Especially now, in the age of AI. When we’re all aswirl with anxious questions about what AI can do, what AI should do, and most of all, where that leaves the rest of us. It’s funny. People ask me a lot about AI. My 90-year old neighbor, waiting for an ambulance after a fall, asked me: “What’s the deal with AI?” My kid’s school asked me to join a task force on the subject. And it’s not like I have much expertise here, I studied the history of science. But it’s clearly on everyone’s mind. And people are searching everywhere, anywhere for some kind of crystal ball into the future to see what’s going to happen. 

And look. I don’t know. I’ve done AI stories that are beautiful and hopeful and hilarious and inspiring. And I’ve done AI stories that are bleak and horrible and terrifying.

But what I love love love about this play is: Even if I fed this premise into ChatGPT (and trust me, I’ve fed some great prompts into ChatGPT): There’s no way it could have written this. The structure alone is so creative and, well, Jordan. The nose job storyline?

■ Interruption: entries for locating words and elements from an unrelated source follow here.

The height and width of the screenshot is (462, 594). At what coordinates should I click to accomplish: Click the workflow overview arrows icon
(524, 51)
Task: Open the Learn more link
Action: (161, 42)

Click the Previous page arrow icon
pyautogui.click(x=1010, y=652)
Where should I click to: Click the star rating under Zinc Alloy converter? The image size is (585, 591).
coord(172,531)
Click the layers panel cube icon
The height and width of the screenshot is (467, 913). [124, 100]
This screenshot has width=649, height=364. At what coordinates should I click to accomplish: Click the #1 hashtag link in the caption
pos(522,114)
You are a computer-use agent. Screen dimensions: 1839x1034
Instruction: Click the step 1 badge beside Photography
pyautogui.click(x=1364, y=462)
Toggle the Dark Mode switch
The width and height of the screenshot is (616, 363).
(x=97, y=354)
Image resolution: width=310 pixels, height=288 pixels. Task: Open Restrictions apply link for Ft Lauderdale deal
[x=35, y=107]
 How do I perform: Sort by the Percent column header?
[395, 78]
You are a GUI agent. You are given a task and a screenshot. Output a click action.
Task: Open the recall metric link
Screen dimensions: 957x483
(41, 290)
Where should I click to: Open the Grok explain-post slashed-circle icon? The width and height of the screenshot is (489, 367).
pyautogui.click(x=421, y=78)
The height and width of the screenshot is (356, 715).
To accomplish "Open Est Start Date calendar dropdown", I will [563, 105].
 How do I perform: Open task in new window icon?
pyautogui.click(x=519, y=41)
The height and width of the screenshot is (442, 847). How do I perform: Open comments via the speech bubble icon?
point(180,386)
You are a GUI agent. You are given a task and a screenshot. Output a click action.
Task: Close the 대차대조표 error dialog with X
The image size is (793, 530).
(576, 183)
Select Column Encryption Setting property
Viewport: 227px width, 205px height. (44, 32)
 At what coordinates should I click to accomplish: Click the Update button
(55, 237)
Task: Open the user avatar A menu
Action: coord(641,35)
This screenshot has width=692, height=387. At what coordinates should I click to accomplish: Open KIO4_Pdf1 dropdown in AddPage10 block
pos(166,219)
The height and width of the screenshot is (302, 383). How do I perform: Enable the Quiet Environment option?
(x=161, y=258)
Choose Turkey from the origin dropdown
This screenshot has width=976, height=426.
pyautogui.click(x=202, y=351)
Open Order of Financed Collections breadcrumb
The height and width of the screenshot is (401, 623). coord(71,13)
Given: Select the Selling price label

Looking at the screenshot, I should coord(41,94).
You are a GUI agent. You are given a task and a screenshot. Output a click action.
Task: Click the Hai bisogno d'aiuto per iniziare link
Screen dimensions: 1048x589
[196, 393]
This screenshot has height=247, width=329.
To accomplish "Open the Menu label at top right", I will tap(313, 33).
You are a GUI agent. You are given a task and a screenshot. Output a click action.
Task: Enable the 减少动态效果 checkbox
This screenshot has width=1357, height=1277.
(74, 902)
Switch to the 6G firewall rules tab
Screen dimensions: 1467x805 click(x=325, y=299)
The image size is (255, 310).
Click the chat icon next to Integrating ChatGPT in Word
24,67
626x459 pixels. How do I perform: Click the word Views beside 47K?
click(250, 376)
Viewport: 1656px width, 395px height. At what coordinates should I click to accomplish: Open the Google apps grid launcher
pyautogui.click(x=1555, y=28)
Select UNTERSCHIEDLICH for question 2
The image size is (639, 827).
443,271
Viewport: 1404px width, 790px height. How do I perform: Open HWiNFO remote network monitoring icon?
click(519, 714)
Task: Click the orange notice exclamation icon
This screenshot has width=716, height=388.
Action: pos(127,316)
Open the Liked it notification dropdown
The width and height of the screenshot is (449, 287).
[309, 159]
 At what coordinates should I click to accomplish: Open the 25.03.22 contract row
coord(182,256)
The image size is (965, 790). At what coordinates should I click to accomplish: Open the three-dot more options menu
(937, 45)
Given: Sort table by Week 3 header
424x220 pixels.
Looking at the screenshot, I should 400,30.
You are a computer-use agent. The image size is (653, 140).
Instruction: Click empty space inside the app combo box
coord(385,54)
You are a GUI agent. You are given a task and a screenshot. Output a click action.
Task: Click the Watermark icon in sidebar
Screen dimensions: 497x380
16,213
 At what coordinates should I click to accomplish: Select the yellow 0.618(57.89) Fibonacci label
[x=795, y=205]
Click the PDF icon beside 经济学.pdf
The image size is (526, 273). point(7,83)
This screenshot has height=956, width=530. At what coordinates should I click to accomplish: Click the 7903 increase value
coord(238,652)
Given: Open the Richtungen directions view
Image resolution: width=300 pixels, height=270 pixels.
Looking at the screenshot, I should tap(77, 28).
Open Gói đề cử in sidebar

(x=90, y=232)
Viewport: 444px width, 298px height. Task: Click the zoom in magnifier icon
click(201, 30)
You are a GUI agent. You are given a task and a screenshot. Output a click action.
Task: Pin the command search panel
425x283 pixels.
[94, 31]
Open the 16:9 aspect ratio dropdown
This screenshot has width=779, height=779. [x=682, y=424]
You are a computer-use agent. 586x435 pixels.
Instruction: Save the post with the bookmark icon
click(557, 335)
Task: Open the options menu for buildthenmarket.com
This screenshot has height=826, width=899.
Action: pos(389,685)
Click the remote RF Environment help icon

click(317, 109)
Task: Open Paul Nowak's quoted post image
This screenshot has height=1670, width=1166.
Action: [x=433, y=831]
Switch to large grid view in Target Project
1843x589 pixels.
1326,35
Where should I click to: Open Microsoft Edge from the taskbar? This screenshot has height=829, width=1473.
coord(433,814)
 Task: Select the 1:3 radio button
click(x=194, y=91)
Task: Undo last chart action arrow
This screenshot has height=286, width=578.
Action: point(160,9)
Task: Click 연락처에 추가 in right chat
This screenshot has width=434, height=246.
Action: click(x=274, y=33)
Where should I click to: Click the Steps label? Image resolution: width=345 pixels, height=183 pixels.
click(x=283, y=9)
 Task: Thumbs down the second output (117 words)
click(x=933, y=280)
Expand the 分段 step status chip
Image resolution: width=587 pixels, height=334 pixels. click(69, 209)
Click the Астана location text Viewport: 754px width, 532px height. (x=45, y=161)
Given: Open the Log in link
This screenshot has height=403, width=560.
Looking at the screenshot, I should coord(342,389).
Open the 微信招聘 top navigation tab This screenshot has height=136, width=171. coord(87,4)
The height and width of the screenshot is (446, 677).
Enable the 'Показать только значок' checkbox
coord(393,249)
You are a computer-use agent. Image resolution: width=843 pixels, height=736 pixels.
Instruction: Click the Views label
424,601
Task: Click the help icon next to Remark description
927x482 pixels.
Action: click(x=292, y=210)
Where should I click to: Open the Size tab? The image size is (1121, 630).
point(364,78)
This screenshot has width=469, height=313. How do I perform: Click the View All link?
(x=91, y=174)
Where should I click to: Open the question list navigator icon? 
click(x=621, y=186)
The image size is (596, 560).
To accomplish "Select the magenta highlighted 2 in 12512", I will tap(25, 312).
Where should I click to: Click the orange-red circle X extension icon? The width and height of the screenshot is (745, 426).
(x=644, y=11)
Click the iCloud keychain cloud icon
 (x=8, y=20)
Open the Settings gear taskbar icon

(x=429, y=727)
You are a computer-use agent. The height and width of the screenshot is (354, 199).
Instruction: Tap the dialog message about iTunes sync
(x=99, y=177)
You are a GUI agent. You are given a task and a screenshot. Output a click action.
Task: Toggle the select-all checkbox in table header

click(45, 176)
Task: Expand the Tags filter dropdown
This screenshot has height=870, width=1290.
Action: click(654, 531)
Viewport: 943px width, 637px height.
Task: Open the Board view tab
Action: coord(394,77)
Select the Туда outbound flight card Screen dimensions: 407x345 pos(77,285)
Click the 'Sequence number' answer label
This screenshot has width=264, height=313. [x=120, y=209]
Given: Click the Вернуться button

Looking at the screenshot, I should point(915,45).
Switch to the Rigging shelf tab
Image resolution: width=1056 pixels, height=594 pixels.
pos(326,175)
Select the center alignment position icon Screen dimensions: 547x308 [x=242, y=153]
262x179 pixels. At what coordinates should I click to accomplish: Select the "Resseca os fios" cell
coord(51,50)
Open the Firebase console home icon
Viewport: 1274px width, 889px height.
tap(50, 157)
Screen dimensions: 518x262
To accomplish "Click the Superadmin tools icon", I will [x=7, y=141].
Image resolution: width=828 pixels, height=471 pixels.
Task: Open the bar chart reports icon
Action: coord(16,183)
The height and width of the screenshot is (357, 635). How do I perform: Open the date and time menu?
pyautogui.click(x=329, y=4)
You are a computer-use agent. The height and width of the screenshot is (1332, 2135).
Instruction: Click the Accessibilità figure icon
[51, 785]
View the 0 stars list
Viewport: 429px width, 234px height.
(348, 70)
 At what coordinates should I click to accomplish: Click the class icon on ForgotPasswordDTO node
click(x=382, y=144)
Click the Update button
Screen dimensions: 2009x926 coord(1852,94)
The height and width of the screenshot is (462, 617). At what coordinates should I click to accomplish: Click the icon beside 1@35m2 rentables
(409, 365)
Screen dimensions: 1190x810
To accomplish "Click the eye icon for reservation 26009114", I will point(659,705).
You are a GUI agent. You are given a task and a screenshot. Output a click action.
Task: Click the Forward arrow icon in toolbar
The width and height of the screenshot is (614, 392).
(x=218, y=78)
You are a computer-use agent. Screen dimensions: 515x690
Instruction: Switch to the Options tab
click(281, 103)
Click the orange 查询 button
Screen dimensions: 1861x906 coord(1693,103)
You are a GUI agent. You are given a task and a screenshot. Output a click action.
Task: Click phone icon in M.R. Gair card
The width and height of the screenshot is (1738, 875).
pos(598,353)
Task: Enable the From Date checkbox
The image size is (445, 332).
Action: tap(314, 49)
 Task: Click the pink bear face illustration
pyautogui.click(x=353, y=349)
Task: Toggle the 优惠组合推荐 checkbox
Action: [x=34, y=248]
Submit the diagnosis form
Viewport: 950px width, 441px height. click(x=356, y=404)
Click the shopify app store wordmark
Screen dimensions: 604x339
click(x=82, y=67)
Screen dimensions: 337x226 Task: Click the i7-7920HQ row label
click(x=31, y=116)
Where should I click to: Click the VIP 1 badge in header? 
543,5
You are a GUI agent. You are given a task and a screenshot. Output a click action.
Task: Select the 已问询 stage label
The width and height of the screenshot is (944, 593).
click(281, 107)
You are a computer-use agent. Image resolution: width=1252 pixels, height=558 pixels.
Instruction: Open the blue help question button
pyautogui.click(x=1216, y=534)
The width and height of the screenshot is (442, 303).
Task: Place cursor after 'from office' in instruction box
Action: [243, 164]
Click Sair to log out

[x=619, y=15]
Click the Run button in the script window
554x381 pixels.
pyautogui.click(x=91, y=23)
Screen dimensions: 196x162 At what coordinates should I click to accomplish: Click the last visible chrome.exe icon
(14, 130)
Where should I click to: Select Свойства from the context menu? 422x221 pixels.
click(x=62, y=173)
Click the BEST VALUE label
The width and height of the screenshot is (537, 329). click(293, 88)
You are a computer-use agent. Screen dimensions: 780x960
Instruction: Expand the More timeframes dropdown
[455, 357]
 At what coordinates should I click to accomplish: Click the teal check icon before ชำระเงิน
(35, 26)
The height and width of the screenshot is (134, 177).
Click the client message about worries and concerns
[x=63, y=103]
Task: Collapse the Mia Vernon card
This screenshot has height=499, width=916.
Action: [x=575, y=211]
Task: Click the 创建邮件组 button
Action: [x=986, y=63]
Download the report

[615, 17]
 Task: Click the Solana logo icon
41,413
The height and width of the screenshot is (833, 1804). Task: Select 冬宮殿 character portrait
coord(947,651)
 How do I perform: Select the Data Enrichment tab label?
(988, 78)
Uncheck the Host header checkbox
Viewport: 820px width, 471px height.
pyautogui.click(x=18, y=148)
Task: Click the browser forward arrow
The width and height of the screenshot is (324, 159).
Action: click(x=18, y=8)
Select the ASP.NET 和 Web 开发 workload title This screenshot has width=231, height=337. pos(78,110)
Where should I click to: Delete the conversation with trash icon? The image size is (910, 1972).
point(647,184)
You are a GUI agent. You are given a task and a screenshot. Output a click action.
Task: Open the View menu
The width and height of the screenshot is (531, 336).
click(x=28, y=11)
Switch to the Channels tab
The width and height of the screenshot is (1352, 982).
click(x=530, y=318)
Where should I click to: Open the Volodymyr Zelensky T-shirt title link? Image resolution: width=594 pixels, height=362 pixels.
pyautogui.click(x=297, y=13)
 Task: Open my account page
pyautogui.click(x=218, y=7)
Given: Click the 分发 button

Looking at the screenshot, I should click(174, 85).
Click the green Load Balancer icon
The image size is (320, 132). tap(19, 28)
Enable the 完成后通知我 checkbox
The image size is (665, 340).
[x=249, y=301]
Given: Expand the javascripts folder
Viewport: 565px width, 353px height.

How perversely counter-intuitive and hilarious! And of course it’s a slippery slope from cosmetic surgery to a new brain. And the ending! [Spoiler alert!] What a twist! Who but Jordan would cap off a series of touching vignettes about humans being snuffed out by machines with a monologue – a convincing monologue, even? – from the machines about why they are so grateful for us, the transitional species that birthed them? All these choices are so… human. In the best possible way.

And maybe that’s the point. That Jordan knew this all along. (As I’m typing this I’m realizing, of course he did). Quick confession here: I’ve been a Jordan Harrison fan for years. I read a stolen copy of Kid-Simple: A Radio Play before I even worked in radio. I saw Doris to Darlene multiple times. And so I shouldn’t be surprised that his ultimate stunt here is to create a play about AI, where AI wins, but that win is undercut by how funny, smart, weird, and human the play actually is. That only a human – a human who happens to love Mary Shelley, who thinks dial-up modem noises are funny, who cares about queer history, who loves clever dramatic structures – could have written The Antiquities. 

I rate this play four toasters out of four. My only note: it needed more cathode ray tubes.